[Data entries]
··········
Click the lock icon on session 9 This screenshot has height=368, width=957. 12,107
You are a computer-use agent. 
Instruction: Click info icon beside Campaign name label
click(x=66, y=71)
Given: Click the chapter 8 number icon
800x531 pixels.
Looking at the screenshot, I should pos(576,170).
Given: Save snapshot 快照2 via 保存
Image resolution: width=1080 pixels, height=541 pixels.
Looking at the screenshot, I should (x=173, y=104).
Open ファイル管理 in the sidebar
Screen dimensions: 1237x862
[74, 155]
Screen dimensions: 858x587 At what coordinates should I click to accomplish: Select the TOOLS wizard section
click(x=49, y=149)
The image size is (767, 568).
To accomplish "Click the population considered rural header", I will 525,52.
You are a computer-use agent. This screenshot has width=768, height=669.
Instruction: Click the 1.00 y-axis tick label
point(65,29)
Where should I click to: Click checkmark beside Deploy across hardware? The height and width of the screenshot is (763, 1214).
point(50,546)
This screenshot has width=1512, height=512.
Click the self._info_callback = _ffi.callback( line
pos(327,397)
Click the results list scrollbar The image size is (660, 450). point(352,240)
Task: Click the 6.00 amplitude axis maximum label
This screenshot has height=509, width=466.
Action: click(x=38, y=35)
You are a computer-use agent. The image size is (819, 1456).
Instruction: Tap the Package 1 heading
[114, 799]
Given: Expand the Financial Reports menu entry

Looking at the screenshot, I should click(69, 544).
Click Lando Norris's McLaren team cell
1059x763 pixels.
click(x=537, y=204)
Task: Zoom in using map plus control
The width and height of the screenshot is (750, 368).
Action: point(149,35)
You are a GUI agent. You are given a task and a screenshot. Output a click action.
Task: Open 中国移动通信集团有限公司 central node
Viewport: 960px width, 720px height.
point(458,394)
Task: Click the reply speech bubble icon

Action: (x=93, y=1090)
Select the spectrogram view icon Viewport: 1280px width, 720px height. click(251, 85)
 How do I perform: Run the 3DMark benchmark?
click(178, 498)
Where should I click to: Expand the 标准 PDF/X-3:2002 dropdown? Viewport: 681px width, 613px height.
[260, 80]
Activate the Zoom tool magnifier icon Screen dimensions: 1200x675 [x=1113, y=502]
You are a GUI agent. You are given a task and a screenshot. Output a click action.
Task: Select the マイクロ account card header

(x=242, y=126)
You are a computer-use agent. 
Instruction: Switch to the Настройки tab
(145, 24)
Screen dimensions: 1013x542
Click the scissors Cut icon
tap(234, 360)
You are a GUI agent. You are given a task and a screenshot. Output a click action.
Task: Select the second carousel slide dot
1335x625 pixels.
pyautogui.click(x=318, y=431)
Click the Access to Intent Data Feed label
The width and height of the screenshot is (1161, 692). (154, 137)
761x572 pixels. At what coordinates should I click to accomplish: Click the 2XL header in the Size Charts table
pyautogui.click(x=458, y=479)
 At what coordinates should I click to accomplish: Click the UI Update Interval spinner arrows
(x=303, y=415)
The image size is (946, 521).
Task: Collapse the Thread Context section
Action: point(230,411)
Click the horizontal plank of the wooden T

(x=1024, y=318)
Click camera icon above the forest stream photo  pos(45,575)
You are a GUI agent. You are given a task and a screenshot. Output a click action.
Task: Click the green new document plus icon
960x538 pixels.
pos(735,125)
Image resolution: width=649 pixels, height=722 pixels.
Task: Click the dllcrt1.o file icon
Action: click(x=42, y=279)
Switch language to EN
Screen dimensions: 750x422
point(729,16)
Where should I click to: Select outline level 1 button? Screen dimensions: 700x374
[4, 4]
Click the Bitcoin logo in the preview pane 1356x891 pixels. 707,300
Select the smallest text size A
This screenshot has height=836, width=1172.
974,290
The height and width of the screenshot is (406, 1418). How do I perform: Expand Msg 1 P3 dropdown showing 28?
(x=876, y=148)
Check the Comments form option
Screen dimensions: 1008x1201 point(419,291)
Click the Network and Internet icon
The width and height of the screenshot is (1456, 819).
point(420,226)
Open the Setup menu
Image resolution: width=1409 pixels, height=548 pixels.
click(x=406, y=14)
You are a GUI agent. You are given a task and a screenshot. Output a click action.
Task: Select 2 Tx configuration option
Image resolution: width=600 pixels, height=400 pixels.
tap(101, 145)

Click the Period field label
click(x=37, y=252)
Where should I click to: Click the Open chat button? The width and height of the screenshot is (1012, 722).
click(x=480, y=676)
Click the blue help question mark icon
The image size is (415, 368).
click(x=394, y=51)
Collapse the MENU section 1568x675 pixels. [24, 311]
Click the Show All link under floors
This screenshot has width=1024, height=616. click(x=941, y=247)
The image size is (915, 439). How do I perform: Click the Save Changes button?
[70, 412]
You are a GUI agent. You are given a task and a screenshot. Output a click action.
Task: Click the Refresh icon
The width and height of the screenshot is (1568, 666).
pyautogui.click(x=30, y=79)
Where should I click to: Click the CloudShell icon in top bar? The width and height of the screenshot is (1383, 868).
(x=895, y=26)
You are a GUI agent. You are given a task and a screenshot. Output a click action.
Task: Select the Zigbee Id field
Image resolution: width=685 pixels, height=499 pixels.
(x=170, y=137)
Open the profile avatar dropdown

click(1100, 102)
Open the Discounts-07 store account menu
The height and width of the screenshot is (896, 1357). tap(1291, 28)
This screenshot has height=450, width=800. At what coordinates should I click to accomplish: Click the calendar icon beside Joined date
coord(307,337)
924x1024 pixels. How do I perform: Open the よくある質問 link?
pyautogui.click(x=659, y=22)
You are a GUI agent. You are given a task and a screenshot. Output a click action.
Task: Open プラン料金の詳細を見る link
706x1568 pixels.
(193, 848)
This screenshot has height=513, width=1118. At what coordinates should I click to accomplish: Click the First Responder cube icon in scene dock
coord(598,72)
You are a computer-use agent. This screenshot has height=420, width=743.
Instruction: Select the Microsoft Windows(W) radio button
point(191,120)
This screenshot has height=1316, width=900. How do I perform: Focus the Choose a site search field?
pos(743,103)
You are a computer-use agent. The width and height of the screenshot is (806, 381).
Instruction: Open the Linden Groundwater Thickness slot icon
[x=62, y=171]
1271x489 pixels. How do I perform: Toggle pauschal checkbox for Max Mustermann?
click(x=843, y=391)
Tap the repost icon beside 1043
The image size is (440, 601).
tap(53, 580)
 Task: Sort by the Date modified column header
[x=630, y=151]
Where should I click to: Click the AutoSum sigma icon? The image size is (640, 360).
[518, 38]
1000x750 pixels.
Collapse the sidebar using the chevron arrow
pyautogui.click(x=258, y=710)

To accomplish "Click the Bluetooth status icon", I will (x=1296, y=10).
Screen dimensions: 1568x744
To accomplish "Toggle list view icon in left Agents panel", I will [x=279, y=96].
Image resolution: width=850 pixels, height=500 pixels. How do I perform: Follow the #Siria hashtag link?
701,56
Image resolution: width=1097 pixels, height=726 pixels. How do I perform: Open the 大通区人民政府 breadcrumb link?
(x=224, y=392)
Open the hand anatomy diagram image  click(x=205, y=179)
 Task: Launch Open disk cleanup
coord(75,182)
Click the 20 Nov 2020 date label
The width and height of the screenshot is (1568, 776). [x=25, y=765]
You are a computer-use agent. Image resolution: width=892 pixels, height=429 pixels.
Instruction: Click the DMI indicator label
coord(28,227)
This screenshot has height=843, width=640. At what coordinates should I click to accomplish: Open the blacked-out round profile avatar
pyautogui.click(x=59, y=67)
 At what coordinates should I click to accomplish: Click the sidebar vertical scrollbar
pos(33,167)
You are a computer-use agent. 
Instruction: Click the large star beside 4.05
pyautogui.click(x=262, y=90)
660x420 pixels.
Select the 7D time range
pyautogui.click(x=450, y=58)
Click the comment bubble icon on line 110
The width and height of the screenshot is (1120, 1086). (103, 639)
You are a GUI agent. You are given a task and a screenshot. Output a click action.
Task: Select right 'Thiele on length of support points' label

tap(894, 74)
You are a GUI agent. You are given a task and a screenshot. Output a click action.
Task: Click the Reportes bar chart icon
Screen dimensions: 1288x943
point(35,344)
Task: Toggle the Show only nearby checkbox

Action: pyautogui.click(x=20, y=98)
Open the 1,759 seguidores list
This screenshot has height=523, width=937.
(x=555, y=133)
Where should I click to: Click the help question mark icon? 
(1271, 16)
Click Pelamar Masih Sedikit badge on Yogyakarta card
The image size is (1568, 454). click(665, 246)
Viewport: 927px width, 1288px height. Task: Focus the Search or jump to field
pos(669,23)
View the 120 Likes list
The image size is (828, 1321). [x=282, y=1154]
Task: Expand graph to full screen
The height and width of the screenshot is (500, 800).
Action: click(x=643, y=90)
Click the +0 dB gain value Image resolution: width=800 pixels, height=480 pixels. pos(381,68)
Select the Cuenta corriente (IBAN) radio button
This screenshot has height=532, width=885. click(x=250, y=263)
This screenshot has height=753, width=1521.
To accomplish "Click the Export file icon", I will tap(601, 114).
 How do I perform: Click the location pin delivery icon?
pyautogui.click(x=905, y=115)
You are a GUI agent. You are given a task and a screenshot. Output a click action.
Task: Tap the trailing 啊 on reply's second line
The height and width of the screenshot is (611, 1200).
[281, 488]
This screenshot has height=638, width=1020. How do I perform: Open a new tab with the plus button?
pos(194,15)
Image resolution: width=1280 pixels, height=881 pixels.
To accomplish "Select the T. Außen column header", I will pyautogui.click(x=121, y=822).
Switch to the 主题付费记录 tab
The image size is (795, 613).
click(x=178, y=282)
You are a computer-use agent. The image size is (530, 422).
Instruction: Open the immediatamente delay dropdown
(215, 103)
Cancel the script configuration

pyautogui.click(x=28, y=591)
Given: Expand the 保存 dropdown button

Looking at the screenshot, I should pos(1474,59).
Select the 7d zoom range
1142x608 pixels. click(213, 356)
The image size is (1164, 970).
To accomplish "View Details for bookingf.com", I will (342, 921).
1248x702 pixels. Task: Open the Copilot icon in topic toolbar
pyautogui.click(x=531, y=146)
··········
Filter the entries above and copy only the lines that hold "computer".

* ANSWER TO THE PROBLEM
You are a computer-use agent. 
You are a computer-use agent. This screenshot has width=768, height=669.
You are a computer-use agent. The image size is (819, 1456).
You are a computer-use agent. 
You are a computer-use agent. This screenshot has height=420, width=743.
You are a computer-use agent. The width and height of the screenshot is (806, 381).
You are a computer-use agent. Image resolution: width=892 pixels, height=429 pixels.
You are a computer-use agent. 
You are a computer-use agent. The image size is (530, 422).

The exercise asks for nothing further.